**DIRECTIONS FOR THIS TASK**
Convert the records from the line containing "Click the 'score' array variable name" through the line containing "click(x=346, y=86)", both included, into a JSON list of strings with one string per line and blank lines omitted.

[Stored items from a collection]
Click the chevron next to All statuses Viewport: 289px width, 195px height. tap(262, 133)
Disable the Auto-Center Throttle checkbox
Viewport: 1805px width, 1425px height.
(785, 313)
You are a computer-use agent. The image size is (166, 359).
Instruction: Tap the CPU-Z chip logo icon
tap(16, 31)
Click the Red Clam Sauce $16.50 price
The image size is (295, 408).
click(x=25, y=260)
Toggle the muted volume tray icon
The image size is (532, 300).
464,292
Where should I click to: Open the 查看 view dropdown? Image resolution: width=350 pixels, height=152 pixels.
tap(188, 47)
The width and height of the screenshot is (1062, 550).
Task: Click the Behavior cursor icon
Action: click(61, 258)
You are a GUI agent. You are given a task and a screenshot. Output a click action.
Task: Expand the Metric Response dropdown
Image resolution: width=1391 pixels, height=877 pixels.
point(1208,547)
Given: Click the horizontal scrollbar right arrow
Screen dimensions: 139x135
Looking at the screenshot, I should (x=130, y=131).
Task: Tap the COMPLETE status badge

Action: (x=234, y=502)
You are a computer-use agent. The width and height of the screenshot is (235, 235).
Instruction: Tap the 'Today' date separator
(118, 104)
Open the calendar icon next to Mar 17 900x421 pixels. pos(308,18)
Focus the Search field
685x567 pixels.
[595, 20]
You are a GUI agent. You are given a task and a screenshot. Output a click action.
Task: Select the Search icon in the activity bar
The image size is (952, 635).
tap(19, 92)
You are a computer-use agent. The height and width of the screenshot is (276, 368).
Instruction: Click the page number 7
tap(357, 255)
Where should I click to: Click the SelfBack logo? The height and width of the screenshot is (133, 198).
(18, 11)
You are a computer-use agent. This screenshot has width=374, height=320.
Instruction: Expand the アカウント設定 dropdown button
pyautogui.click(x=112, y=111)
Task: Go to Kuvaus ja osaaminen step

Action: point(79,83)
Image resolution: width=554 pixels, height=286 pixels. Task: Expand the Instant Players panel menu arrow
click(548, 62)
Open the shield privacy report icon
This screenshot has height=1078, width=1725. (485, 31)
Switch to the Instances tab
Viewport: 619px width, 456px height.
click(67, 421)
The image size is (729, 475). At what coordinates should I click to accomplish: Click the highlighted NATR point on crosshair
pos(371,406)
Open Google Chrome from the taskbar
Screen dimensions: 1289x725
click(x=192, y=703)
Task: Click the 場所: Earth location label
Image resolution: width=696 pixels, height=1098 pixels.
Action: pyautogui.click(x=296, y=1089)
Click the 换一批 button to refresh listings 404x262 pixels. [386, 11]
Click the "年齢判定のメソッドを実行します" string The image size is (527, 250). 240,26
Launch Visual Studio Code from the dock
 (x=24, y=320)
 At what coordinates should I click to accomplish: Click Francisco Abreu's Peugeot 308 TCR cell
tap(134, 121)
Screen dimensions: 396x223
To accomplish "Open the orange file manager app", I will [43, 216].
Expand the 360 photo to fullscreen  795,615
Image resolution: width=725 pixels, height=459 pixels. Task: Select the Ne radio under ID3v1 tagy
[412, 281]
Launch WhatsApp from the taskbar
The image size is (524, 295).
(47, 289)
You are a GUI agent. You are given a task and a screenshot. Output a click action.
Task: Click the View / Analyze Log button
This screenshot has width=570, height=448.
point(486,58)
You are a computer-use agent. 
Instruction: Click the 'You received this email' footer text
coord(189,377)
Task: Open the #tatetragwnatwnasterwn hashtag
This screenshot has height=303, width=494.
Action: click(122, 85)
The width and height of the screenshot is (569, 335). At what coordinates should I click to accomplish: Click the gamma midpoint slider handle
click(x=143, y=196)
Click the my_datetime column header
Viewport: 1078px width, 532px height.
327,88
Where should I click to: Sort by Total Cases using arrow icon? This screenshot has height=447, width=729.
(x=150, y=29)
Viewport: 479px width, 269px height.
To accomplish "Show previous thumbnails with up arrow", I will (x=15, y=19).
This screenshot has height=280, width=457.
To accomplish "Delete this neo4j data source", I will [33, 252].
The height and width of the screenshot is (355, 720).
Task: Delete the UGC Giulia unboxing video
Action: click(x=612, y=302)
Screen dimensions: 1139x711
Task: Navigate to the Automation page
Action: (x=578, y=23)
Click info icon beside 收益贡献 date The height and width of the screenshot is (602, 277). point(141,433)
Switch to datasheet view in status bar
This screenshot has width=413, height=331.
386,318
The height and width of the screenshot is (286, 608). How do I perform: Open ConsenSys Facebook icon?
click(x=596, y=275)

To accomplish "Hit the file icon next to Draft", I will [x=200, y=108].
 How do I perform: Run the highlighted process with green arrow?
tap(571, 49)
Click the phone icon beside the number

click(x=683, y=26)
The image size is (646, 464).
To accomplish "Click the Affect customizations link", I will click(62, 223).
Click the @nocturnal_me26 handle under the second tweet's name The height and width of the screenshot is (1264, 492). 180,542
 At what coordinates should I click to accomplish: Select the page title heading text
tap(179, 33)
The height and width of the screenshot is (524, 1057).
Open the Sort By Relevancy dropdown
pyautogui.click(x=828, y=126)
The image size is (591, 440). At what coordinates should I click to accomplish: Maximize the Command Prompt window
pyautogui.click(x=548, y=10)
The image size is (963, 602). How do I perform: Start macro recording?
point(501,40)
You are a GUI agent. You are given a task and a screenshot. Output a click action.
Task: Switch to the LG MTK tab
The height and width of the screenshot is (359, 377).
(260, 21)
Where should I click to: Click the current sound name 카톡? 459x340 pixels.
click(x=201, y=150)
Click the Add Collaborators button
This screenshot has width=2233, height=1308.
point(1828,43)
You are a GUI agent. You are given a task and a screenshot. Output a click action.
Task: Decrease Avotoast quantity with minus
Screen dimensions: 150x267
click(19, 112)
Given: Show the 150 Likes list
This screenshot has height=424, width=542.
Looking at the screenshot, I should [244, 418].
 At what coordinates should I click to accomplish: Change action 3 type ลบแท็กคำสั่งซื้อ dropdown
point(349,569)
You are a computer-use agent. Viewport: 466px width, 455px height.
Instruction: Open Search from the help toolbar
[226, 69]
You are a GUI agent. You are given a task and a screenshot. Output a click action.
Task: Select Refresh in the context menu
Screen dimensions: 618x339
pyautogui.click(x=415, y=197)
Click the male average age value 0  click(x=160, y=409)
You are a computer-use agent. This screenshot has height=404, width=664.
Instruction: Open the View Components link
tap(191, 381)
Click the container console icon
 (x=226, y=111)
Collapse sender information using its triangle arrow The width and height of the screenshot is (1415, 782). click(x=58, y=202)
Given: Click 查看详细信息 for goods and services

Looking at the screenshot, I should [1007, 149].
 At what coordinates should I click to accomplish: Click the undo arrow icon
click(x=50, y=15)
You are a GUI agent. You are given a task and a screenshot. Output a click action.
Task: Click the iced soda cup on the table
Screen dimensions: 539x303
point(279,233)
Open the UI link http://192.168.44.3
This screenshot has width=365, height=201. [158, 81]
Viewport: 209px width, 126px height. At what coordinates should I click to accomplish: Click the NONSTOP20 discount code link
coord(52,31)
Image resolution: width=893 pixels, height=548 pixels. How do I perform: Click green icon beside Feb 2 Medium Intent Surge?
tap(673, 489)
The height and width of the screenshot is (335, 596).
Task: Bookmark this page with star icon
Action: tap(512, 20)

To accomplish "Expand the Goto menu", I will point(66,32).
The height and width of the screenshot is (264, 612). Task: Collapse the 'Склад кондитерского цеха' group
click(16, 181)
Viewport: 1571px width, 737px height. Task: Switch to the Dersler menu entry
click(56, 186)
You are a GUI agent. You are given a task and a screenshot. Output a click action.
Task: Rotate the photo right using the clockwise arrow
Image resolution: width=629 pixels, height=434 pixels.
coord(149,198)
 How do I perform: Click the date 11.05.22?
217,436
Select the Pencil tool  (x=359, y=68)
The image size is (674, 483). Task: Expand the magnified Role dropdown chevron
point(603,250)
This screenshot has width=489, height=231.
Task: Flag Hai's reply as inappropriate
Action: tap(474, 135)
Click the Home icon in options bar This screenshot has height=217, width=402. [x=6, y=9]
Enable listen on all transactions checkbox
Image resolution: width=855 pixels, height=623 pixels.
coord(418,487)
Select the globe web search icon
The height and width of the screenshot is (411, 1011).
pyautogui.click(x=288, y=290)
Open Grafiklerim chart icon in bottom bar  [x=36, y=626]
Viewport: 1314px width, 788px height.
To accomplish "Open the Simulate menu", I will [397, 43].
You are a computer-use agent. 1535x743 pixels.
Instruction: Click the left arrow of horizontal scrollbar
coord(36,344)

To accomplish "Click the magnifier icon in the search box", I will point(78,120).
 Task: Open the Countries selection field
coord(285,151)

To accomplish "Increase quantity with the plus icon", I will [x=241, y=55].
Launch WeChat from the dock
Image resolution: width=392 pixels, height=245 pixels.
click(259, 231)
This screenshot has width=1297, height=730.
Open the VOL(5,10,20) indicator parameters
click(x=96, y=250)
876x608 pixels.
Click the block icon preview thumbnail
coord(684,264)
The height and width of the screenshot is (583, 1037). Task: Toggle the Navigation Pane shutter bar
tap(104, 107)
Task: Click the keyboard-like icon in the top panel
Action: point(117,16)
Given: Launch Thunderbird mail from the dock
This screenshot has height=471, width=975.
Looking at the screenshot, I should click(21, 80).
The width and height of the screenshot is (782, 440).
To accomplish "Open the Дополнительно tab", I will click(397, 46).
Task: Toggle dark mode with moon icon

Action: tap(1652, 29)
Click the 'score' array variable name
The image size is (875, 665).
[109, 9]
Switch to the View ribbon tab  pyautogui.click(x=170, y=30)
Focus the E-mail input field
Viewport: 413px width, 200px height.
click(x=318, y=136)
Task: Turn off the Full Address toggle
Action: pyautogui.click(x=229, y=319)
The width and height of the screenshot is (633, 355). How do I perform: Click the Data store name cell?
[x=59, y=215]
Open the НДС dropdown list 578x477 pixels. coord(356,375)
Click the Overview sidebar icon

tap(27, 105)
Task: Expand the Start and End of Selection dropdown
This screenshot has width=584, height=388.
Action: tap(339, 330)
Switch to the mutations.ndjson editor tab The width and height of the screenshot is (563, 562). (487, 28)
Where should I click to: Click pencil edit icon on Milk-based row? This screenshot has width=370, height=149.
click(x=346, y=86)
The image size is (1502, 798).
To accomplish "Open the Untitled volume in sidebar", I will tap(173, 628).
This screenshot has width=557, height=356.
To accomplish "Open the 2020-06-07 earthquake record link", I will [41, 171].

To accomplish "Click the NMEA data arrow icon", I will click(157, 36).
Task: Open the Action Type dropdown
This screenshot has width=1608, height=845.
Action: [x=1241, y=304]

**EXERCISE ANSWER**
[
  "Click the 'score' array variable name",
  "The image size is (875, 665).",
  "[109, 9]",
  "Switch to the View ribbon tab  pyautogui.click(x=170, y=30)",
  "Focus the E-mail input field",
  "Viewport: 413px width, 200px height.",
  "click(x=318, y=136)",
  "Task: Turn off the Full Address toggle",
  "Action: pyautogui.click(x=229, y=319)",
  "The width and height of the screenshot is (633, 355). How do I perform: Click the Data store name cell?",
  "[x=59, y=215]",
  "Open the НДС dropdown list 578x477 pixels. coord(356,375)",
  "Click the Overview sidebar icon",
  "tap(27, 105)",
  "Task: Expand the Start and End of Selection dropdown",
  "This screenshot has width=584, height=388.",
  "Action: tap(339, 330)",
  "Switch to the mutations.ndjson editor tab The width and height of the screenshot is (563, 562). (487, 28)",
  "Where should I click to: Click pencil edit icon on Milk-based row? This screenshot has width=370, height=149.",
  "click(x=346, y=86)"
]